A Transportation Management System can create dynamic routing – the ability to route intelligently and quickly based on many variables and unexpected changes: things like congestion, disruption, tariffs or it can simply identify a more sophisticated a to b routing option. Automated data capture under a Transportation Spend Management program will consolidate data points across all of your operation, avoiding the inefficiencies of data silos that can occur in large and global logistics networks. Data consolidation, the practice of bringing all transportation spend intelligence and metrics into one centralized repository for analysis, can give companies access to data and performance metrics for every carrier, every global contract and every rate in one centralized repository for effective analysis This makes it easier to identify rate changes, or other hidden and unmanaged costs that could be caused by multiple factors from capacity challenges or policy shifts at the national level.
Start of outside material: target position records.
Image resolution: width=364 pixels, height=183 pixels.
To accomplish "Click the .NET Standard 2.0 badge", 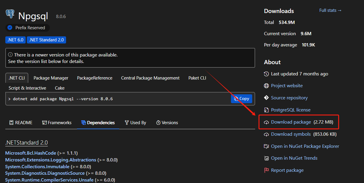I will click(46, 40).
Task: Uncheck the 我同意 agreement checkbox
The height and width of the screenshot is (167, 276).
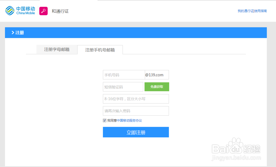Action: pyautogui.click(x=104, y=120)
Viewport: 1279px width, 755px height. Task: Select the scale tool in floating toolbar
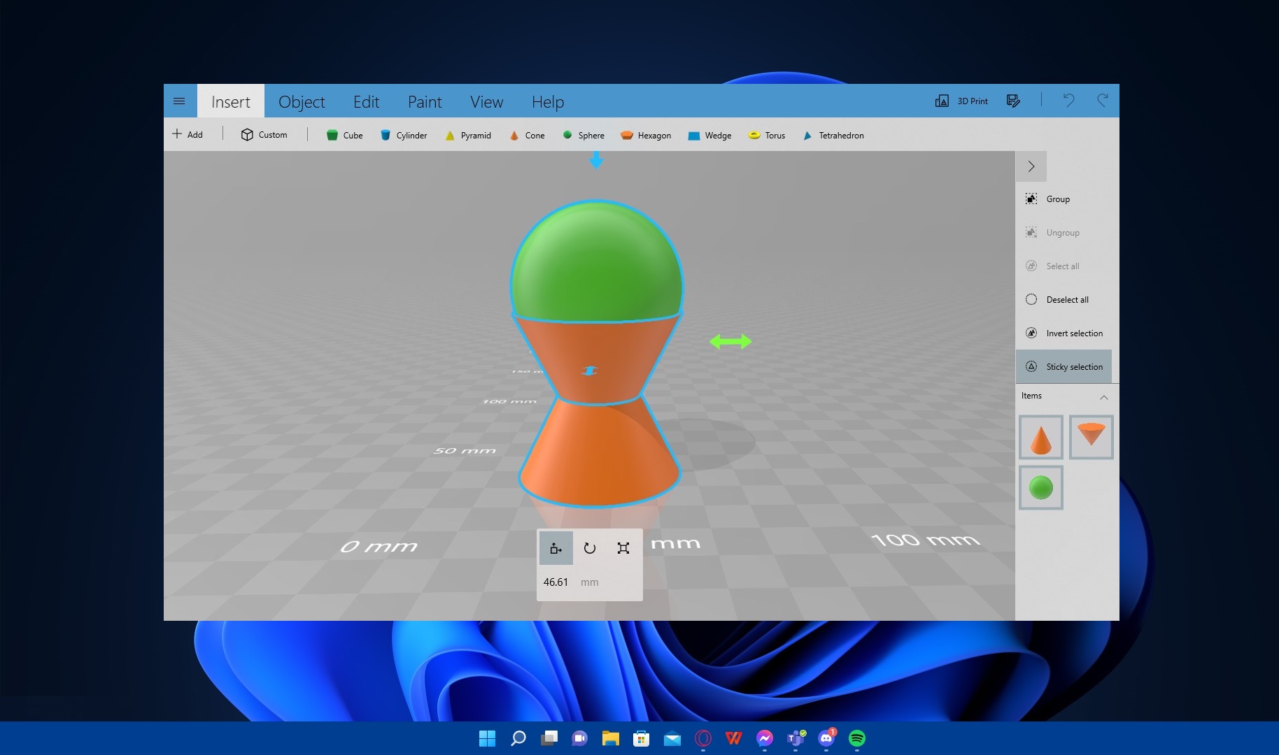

It’s just as important to make data driven decisions – strategic choices that are backed by hard data and metrics. Consolidated data and the analytics to measure and understand it, enables smart, strategic decisions across all facets of your operation: simplified global procurement of freight; accurate CO2 usage measurement and reporting; lane analysis for international trade during times of change; as well as the ability to understand strengths and weaknesses in your network, optimize it and make appropriate and quick adjustments and course corrections through predictive impact analysis.
The proper KPIs and associated meta-data also gives you the intel to monitor the current state of operations and help drive important decisions to shift supply, make a carrier change, renegotiate pricing and proactively manage your network. It's also critical in running predictive impact analysis in order to de-risk any changes you make that could impact your supply chain.
As we prepare for change, we should all realize we can only weather changes to the economic, political and business landscapes by change-proofing the supply chain for the unexpected – whether that's the result of a surprise global pandemic or coming policy change. Use data to understand and manage carrier performance, monitor rates and goods in transit, but also to impact-protect your supply chain. Preparing for ongoing turbulence or unexpected change means employing both trusted primary suppliers and also good backup alternates placed strategically around the globe to give you options when supply chains are strained. Do this with carriers too, and as you work your plan, realize in times of change, it’s a good idea to shorten the review cycle on all partnerships and all contracts or agreements. Reviewing often, with the data to support the process, will help you hopefully stay ahead of the next change.